The string quartet is not just one of the ensembles I feel most comfortable writing for; is also one of my favorites to listen to. As you may have read, I have reviewed string quartet music in the past here, particularly David T. Bridges’s This Fragmented Old Man. (Check out the post here.) You can only imagine the excitement I felt when hearing that his work would be included in the album Quadrants Vol. 2 as performed by the Pedroia String Quartet, on Navona Records.
Album Review: Quadrants Vol. 2 – Pedroia String Quartet
This album is a diverse array of new music for string quartet. However, there seem to be several common underpinnings: Shostakovich-like long tones and bleak dissonance; lyrical consonance that floats freely without the constraints of traditional harmony; and a stellar performance by the Pedroia String Quartet.
The CD begins with a somewhat meditative piece, Paul Osterfield’s Khamsin. The balance of action and stasis, whether it is action in rhythm or stasis in pitch content, seems to be a recurring device in this piece. I was at first disappointed that the piece seemed to follow a conventional structure–i.e. that it seemed like it would have a climax in the usual spot with conventional rises and falls, but I was pleasantly surprised in the last third of the work; its eschewing of typical climax structures was very welcome. The performance by the quartet was spot-on, and allows the listener to focus less on the techniques involved and more on the artistic flow of the work. I commend them for their work on the artificial harmonics in the middle of the piece.
Even though I had previously analyzed David T. Bridges’s This Fragmented Old Man, I found it a new experience given the time between my last listening and this one. The quartet seems to have connected with this piece, as the blend of energy and union between the players once again allows the listener to get something more out of the piece than objective sound and shape.
Ferdinando De Sena’s work String Quartet No. 1 is performed well by the quartet, and blends consonance with a free-floating sense of harmony. Titled the composer’s first string quartet, it shows a solid understanding of harmonic shift and string technique. Again, the quartet does a good job navigating the work in its many sections both as movements within the work, and sections within each movement.
The quartet’s ability to tackle this diverse repertoire shows again with Peter Deutsch’s Departure. While the conceptual material does stretch a bit long, the musical content is brought forth by the quartet in a way that makes the journey through this piece just the right length; not too drawn-out nor too succinct.
The somewhat Shostakovich-like Hymnody by Katherine Price is reminiscent of the pacing of Barber’s Adagio (with a smaller orchestration). This track is the one that gets the idea of slowness and stillness the best on the record. Sometimes a composer just really needs to write slow music, and this performance is slow enough to be as effective as the piece can be. The lyrical pacing is the reason this piece is one of the most well-composed on the record.
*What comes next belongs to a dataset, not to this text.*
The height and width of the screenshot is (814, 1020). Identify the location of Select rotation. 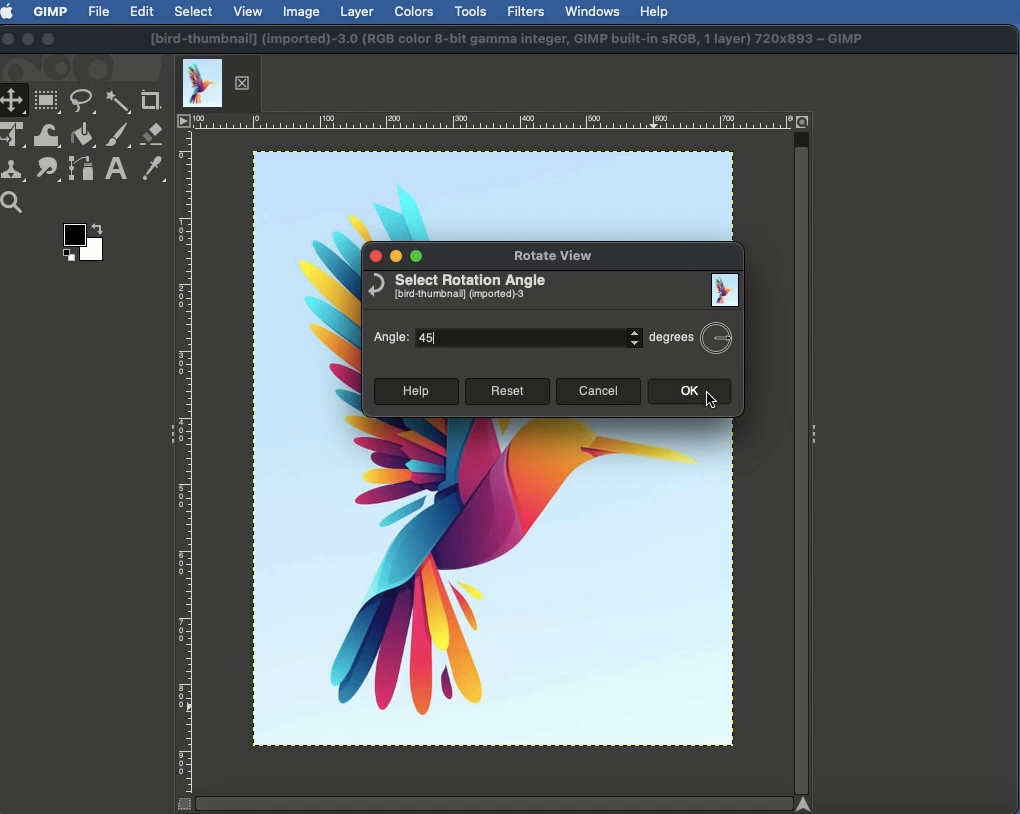
(457, 288).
In a way, I wish Lamentations by Marvin Lamb were either shorter or longer; shorter by choosing less material and expanding it to the extreme, or longer by expanding each existing amount of material to the extreme. In other words, the beginning is so expansive that the chunky, moment-to-moment material seems to flow less. While navigated expertly by the Pedroia Quartet, the 16-and-a-half-minute timing could either be condensed or turned into a Feldman-like gigantic prism.
Overall, the Pedroia Quartet has shown that they can perform a wide array of harmonic and temporal structures. The common themes in this album encourage me to listen on repeat, and so I encourage you to check it out too. The link to the album on Navona’s website is http://www.navonarecords.com/catalog/nv6184/.
As you have read, some tracks stand apart from the others but overall there is not a bad piece nor bad performance on the record. Take a listen to the trailer audio at the link above and consider supporting new composers and new music ensembles like the artists showcased on this CD. We need to encourage more composers and ensembles to share this quality of work and get paid for it; art is not free, especially to the artist.
Solid album; please keep these artists on your radar. 3.5 stars
I was provided a promotional copy of this album for the purposes of writing a review, but my review is impartial and is not affected by being provided a copy. The copy just allowed me to review it, whether negatively or positively, as is the case with most album reviews by critics.